In Environment Texas Citizen Lobby, Inc. v. ExxonMobil Corp., No. 17-20545 (5th Cir. July 29, 2020), noting that heretofore “no court appears to have found standing for some Clean Air Act violations but not others,” a Fifth Circuit panel becomes apparently the first to hold that there must be Article III “standing for each violation for which plaintiff seeks a penalty.”
The Clean Air Act (CAA) is a “private attorney general” statute that authorizes “any person” to sue polluters, 42 U.S.C. § 7604(a), with any recovery going to the federal government. It permits individuals to sue for penalties for each day of reported or recorded violations. Over the relevant period in this case, “the nearly 4,000 emissions events” at the massive ExxonMobil complex in Bayfield Texas “resulted in 16,386 days of violations.” The district court levied a nearly $20 million civil penalty on the defendant.
On appeal, ExxonMobil’s challenged (among other things) the plaintiffs’ Article III standing. Plaintiffs argued that they need only “prove standing for each Clean Air Act claim (that is, group of violations of a particular emission standard)” rather than each violation. But the panel observes that this approach “runs up against the principle that one injury does not entitle a litigant to right other wrongs that did not injure it.”
The Fifth Circuit remands for reconsideration of standing. While conceding that “no court appears to have found standing for some Clean Air Act violations but not others, and that gives us some pause,” it also notes that prior decisions did “not involve the number and variety of violations that this case does (24 different pollutants).” Moreover, the panel observes, prior cases generally considered emissions of just one or two pollutants. Here, in addition to two dozen pollutants, plaintiffs “assert a variety of aesthetic and health-related injuries, allegedly traceable to 24 different pollutants emitted in a variety of ways (flaring, leaks, workplace accidents, etc.),” sometimes involving trivial events such as smoke “caused by plugging in an extension cord.”
Thus “because of the great variety of the challenged emissions—both in terms of type and scale—we cannot say that Plaintiffs’ proving standing for some violations necessarily means they prove standing for the rest.” The panel then sets some parameters for proving standing. “[W]e emphasize it does not follow from the need to establish standing for each violation that separate proof of standing is needed for each violation. As we have discussed, many courts—including our court and the Supreme Court—have allowed the same testimony to support standing for multiple violations (just not the number and variety of violations at issue here). And, as always, a factfinder may rely on circumstantial evidence and draw reasonable inferences from the evidence.”

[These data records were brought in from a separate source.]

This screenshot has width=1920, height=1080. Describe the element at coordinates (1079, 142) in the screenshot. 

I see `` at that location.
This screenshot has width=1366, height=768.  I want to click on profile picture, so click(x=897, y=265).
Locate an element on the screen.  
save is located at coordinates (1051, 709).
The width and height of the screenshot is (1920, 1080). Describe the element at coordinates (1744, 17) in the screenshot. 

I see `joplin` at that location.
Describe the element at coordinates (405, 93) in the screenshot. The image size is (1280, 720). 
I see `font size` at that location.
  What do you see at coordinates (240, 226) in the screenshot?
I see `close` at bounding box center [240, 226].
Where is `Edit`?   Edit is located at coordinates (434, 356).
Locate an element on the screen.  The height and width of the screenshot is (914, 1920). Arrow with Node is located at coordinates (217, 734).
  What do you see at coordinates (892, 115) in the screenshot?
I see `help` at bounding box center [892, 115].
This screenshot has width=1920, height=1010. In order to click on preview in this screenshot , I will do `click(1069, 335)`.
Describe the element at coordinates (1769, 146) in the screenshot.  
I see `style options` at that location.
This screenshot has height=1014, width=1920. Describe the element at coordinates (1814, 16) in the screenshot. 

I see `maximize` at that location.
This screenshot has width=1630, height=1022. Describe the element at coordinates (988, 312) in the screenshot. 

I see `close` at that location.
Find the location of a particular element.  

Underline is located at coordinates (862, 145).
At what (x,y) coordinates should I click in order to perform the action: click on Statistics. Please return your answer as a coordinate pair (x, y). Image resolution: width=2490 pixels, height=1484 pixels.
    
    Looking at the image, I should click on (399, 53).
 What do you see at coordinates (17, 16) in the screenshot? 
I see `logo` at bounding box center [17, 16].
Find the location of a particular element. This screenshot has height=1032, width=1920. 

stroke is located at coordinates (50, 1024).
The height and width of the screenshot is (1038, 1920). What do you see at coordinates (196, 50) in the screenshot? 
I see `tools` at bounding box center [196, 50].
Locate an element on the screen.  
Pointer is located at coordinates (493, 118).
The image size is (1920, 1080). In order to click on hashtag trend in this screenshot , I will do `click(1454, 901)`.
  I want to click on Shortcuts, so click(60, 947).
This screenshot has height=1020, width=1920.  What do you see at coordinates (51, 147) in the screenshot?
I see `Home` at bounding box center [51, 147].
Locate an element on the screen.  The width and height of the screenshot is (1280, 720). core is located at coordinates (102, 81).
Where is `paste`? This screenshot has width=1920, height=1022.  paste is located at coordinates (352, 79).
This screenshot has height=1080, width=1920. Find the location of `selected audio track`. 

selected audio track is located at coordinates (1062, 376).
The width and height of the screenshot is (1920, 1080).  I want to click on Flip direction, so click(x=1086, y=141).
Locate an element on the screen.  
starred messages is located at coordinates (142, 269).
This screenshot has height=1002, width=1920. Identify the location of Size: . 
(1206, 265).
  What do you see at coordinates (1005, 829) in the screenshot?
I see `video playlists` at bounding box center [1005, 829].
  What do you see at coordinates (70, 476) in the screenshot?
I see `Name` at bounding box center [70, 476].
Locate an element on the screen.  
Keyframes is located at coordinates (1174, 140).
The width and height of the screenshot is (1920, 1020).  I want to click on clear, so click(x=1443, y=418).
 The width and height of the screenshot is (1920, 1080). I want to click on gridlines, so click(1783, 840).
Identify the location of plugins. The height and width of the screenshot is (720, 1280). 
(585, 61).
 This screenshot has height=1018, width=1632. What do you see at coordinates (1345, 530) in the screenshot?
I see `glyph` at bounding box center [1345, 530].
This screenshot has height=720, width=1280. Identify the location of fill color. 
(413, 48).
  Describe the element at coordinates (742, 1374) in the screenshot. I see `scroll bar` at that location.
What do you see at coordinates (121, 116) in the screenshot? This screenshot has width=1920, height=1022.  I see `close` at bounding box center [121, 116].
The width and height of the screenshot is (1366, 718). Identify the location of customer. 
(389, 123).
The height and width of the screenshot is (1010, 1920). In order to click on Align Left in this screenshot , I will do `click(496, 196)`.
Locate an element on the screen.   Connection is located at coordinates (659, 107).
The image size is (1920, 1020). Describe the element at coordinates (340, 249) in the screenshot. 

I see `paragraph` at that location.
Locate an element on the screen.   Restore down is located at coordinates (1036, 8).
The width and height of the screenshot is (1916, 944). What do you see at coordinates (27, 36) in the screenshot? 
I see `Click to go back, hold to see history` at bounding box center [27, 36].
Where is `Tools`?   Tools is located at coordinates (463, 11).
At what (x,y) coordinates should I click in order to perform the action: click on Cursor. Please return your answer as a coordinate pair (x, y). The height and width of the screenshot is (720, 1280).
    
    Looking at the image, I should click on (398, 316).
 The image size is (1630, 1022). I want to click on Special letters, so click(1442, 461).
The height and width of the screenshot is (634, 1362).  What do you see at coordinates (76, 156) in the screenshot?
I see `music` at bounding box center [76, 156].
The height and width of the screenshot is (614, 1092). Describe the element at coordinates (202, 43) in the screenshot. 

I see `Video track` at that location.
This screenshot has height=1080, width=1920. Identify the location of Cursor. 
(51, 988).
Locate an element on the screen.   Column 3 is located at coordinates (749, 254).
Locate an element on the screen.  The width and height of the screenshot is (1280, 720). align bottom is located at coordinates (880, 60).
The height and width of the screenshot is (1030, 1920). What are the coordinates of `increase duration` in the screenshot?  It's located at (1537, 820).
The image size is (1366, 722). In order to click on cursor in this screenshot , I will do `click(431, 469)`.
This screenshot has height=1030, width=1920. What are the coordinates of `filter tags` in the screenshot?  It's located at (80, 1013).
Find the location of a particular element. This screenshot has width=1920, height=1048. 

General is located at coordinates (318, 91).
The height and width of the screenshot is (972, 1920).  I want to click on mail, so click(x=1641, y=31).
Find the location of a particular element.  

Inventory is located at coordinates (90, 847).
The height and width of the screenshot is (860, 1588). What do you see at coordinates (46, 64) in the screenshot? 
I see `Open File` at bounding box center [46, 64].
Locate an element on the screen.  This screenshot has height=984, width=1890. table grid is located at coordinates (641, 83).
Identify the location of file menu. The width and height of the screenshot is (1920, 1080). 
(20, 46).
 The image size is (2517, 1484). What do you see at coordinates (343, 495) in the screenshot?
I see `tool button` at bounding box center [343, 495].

The panel holds that while plaintiffs proved the “injury” and “redressability” prongs of standing, the case had to be returned to the district court to consider “traceability.”
The traceability standard is a threshold below proving causation, though it still has teeth. It is proven by “evidence that the defendant’s violations were of a type that ‘causes or contributes to the kinds of injuries alleged by the plaintiffs.’” Some kinds of injury could easily be traced to emissions, such as “observational injuries” (the visual blight of pollution), chemical odors, and physical symptoms that lifted when plaintiffs moved away from the complex.
“But despite the district court’s sound reasoning, we must remand due to our holding that Plaintiffs needed to prove standing for each violation. The district court outlined in general terms how Exxon’s violations had injured Plaintiffs’ members; it did not assess traceability as to each violation. That is necessary because it is not apparent that all of Exxon’s violations were capable of causing the types of injuries Plaintiffs’ members suffered.”
On remand, violations that would meet that standard include those that “(1) created flaring, smoke, or haze; (2) released pollutants with chemical odors; or (3) released pollutants that cause respiratory or allergy-like symptoms.” Plaintiffs must also show, for each violation, a “geographic nexus,” i.e., that “the emitted pollutants could have reached beyond the Exxon complex into the offsite areas of Baytown where Plaintiffs’ members lived and recreated.” Larger emissions would be easier to establish: “While it is not clear that emissions of a trace amount of pollutants could have reached outside the Exxon complex to affect Plaintiffs’ member, it is reasonable to conclude that emissions in excess of 5,000 pounds of carbon monoxide or 500 pounds of sulfur dioxide—the reportable thresholds for those pollutants … —could have.” Finally, “the geographic nexus inquiry is unnecessary for any violation that could have caused or contributed to flaring, smoke, or haze, even if the emission was of a small magnitude.”
The panel allows that within this approved rubric, and “[w]hen consistent with the principles we have outlined, the court may group violations by type and magnitude in making its findings.”
In a separate opinion concurring in the judgment, Judge Oldham urges that the court grant en banc review to reconcile intracircuit conflicts on standing, and suggests that the current state of law is—if anything—too permissive.